Could you rewrite the data below as a numbered list, starting with the line that contains "Open the help tooltip for Sales Production" and going on through the end of the data, leaving out any blank lines?

═════ Data section

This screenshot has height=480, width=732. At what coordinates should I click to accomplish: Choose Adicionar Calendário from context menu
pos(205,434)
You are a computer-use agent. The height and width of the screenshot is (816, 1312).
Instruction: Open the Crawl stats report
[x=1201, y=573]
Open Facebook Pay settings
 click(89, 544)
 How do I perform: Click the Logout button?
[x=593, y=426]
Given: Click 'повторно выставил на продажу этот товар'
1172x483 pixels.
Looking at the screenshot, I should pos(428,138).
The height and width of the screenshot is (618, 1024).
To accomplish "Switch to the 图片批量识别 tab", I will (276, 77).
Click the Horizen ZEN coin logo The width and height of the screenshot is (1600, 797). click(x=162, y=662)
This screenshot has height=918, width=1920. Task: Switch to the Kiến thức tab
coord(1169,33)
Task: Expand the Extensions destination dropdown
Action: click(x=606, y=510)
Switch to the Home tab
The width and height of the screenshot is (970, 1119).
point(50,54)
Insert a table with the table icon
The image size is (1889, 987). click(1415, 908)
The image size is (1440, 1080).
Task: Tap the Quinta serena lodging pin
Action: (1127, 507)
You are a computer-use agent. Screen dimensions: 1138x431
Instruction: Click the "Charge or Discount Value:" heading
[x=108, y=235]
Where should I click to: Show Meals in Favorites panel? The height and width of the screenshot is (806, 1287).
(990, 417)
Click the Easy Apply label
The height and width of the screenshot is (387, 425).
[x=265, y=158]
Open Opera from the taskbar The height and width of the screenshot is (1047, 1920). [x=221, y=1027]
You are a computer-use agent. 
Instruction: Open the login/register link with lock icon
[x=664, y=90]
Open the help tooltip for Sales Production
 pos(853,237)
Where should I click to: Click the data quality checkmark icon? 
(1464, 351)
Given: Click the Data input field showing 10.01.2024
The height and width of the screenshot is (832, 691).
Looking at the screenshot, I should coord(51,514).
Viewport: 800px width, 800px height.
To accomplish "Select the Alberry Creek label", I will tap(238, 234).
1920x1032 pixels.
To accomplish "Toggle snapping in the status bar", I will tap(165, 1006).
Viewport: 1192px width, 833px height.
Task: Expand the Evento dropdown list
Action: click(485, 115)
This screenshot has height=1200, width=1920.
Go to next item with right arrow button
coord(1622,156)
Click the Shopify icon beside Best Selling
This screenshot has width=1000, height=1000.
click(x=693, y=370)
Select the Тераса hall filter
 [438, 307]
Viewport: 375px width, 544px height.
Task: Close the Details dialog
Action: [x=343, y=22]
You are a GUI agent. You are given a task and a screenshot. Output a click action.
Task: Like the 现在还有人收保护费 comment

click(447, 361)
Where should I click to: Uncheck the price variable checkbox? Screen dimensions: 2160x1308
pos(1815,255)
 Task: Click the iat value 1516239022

══════════

**The result:**
1. Open the help tooltip for Sales Production
2.  pos(853,237)
3. Where should I click to: Click the data quality checkmark icon? 
4. (1464, 351)
5. Given: Click the Data input field showing 10.01.2024
6. The height and width of the screenshot is (832, 691).
7. Looking at the screenshot, I should coord(51,514).
8. Viewport: 800px width, 800px height.
9. To accomplish "Select the Alberry Creek label", I will tap(238, 234).
10. 1920x1032 pixels.
11. To accomplish "Toggle snapping in the status bar", I will tap(165, 1006).
12. Viewport: 1192px width, 833px height.
13. Task: Expand the Evento dropdown list
14. Action: click(485, 115)
15. This screenshot has height=1200, width=1920.
16. Go to next item with right arrow button
17. coord(1622,156)
18. Click the Shopify icon beside Best Selling
19. This screenshot has width=1000, height=1000.
20. click(x=693, y=370)
21. Select the Тераса hall filter
22.  [438, 307]
23. Viewport: 375px width, 544px height.
24. Task: Close the Details dialog
25. Action: [x=343, y=22]
26. You are a GUI agent. You are given a task and a screenshot. Output a click action.
27. Task: Like the 现在还有人收保护费 comment
28. click(447, 361)
29. Where should I click to: Uncheck the price variable checkbox? Screen dimensions: 2160x1308
30. pos(1815,255)
31.  Task: Click the iat value 1516239022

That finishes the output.